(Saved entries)
#####
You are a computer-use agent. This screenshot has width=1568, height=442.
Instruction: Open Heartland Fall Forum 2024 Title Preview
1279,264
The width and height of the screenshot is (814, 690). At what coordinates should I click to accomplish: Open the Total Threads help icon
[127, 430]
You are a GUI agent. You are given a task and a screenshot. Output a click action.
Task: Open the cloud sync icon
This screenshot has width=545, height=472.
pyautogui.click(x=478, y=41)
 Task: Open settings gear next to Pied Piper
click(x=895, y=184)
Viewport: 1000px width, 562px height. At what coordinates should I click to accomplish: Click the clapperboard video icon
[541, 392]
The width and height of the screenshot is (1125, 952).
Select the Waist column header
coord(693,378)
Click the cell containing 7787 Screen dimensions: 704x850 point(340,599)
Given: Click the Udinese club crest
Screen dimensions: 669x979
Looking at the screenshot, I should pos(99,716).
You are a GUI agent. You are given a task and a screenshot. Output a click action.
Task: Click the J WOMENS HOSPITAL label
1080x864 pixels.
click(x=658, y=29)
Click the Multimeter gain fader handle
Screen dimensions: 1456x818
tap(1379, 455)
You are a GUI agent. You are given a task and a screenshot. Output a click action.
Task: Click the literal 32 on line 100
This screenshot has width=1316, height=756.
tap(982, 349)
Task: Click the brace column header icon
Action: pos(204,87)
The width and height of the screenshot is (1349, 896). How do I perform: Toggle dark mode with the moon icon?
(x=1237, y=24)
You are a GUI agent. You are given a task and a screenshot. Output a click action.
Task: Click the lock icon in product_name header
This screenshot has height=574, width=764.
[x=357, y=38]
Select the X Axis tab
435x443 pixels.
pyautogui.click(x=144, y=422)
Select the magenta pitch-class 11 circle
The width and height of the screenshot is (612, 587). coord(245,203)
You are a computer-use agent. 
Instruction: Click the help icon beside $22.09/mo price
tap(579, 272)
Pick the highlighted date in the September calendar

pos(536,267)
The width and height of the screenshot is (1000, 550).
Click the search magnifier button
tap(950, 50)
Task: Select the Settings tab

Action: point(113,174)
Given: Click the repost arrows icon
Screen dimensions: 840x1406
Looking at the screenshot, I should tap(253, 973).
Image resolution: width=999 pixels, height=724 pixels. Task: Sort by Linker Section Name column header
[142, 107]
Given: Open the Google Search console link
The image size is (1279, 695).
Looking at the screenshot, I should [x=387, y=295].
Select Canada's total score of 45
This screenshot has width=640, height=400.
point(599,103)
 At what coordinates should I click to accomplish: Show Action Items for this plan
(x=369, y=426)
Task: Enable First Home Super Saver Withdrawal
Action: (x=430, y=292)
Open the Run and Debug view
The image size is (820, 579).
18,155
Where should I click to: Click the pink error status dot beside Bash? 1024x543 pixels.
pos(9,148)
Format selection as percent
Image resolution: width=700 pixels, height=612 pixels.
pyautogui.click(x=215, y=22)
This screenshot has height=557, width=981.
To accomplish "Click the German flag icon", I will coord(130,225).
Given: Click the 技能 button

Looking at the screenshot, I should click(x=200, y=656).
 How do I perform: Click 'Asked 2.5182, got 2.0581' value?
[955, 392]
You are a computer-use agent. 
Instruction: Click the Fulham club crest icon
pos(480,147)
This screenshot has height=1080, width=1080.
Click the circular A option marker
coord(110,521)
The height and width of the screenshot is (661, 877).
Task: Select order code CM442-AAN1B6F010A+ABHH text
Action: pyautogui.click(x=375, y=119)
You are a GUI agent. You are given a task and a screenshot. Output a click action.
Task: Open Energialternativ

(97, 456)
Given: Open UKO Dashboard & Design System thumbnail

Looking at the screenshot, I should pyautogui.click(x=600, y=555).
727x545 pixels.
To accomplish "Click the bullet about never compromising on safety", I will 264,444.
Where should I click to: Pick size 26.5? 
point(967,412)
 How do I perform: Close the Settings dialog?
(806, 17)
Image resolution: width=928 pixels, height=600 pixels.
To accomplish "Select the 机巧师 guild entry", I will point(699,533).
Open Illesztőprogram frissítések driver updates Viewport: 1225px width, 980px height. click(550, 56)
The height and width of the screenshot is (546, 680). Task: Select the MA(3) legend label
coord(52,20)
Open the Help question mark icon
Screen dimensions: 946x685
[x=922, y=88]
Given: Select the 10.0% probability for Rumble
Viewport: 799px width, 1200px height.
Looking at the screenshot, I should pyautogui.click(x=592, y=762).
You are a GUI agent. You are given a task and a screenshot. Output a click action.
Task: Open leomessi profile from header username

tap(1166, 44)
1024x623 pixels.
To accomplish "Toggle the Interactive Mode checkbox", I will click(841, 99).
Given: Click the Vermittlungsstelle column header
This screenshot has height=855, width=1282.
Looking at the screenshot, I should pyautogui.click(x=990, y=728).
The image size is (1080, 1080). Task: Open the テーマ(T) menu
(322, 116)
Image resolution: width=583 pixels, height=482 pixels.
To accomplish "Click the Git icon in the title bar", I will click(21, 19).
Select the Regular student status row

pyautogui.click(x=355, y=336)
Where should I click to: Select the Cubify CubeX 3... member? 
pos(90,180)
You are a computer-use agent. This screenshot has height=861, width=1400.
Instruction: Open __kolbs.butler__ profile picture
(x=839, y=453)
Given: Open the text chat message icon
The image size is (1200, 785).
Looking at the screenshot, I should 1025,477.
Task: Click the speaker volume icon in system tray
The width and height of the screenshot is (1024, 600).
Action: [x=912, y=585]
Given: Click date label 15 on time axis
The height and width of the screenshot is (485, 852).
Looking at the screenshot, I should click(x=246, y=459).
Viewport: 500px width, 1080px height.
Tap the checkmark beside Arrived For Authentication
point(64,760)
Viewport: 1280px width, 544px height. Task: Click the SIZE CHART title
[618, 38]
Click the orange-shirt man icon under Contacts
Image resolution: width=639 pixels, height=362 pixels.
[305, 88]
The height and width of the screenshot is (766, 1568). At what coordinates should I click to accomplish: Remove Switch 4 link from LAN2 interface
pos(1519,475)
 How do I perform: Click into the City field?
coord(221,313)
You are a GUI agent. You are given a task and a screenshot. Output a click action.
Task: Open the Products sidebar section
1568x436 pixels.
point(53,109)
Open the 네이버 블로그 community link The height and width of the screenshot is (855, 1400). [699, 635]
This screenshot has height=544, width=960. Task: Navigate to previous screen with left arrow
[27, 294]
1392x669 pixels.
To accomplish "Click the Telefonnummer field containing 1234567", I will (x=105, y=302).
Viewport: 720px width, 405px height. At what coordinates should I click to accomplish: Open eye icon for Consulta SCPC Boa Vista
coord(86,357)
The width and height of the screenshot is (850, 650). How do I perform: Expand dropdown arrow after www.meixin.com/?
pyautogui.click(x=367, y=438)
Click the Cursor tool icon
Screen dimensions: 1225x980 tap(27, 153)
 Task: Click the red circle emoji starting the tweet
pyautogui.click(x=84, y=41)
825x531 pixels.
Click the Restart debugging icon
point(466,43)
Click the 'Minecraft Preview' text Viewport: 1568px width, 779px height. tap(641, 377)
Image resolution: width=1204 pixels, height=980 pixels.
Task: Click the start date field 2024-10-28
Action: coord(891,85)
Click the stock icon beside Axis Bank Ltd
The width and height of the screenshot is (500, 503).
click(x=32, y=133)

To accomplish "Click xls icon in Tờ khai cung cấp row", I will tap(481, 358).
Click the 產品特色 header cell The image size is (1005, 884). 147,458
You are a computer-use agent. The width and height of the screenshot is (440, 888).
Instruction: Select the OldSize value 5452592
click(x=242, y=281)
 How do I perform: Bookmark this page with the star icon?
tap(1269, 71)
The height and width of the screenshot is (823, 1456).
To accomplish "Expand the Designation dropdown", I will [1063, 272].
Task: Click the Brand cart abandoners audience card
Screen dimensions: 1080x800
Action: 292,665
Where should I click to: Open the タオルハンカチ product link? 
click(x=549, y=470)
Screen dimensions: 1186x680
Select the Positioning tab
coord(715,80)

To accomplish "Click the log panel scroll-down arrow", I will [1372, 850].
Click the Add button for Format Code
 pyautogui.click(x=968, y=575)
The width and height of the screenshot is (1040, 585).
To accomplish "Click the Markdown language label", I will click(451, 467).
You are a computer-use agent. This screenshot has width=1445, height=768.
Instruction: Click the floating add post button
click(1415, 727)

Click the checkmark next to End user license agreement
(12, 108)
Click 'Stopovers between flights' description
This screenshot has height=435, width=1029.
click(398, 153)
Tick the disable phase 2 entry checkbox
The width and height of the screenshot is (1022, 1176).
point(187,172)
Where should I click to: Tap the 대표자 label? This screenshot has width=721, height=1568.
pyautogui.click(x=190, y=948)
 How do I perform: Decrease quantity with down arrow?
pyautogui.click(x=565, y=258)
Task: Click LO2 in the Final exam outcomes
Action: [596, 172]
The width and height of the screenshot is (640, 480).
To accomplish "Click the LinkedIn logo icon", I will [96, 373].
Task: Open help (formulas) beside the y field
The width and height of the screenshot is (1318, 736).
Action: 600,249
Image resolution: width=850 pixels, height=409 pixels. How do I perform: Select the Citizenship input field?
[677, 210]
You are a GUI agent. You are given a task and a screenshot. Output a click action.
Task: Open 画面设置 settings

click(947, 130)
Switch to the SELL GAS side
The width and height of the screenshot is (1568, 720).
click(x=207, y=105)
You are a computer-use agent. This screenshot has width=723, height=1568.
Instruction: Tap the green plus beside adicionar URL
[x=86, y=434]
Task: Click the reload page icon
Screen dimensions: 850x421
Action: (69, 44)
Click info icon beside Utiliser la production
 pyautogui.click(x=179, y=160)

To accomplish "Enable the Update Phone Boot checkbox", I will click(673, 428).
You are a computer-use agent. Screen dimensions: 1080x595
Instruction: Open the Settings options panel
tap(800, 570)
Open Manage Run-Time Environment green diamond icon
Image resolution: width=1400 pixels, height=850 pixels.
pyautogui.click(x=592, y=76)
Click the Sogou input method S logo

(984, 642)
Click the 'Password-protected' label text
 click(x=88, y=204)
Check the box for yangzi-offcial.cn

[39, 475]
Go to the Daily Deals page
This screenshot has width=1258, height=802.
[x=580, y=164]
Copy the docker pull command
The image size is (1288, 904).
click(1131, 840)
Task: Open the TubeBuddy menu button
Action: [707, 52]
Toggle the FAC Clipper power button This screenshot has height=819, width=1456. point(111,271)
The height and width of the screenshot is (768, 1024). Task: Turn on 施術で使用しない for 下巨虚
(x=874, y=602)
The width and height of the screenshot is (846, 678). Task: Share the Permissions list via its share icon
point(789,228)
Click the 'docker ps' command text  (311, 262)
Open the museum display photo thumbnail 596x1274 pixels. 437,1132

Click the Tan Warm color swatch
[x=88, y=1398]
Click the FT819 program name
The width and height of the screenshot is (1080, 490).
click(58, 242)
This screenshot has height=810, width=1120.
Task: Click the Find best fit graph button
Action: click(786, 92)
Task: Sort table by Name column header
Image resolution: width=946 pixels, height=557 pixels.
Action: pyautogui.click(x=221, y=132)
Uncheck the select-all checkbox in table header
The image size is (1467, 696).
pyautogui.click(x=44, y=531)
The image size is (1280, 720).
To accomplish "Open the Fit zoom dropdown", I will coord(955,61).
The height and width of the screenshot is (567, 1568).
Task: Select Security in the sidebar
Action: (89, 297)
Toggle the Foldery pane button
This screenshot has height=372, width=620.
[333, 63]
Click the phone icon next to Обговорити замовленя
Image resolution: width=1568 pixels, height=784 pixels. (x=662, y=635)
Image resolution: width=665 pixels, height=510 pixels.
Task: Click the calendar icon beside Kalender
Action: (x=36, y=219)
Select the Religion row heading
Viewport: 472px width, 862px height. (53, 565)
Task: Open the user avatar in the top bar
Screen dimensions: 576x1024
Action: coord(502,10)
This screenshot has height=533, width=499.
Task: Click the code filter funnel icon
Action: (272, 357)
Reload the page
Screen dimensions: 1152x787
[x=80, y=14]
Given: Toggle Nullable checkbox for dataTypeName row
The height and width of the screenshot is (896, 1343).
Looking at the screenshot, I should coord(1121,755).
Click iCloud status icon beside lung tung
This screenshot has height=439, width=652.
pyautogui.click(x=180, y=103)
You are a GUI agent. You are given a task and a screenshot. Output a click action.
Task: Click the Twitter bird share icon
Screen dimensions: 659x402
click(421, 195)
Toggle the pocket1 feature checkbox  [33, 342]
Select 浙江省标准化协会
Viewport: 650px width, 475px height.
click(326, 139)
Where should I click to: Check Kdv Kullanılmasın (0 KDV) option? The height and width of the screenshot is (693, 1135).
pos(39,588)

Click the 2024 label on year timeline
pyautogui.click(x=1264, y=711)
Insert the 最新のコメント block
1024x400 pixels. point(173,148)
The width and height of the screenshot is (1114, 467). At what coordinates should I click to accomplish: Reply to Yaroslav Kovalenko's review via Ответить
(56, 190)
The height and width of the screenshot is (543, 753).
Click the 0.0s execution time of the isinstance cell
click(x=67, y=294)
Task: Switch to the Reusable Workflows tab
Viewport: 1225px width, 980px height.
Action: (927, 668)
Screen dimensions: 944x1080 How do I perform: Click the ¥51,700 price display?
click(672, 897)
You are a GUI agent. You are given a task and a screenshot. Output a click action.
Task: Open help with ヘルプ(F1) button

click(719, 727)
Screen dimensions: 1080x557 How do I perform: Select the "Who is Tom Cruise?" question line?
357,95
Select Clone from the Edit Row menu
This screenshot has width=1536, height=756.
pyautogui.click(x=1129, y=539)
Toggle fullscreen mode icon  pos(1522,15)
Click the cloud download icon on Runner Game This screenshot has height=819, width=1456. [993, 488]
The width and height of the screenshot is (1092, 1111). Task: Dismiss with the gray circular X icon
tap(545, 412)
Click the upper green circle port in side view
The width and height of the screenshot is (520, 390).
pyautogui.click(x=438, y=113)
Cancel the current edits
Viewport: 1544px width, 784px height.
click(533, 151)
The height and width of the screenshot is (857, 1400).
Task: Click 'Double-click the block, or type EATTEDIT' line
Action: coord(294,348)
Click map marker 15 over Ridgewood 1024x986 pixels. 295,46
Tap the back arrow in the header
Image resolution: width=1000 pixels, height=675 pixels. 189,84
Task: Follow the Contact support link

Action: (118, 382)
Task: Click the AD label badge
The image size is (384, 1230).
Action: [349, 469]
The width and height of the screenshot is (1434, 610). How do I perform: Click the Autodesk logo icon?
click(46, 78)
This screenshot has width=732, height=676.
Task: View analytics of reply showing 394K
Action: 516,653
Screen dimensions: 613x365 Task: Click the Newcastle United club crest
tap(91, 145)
#####
Apply a filter for "table" to the data above, then copy each line that matches.

Answer for the task >>
Task: Sort table by Name column header
Uncheck the select-all checkbox in table header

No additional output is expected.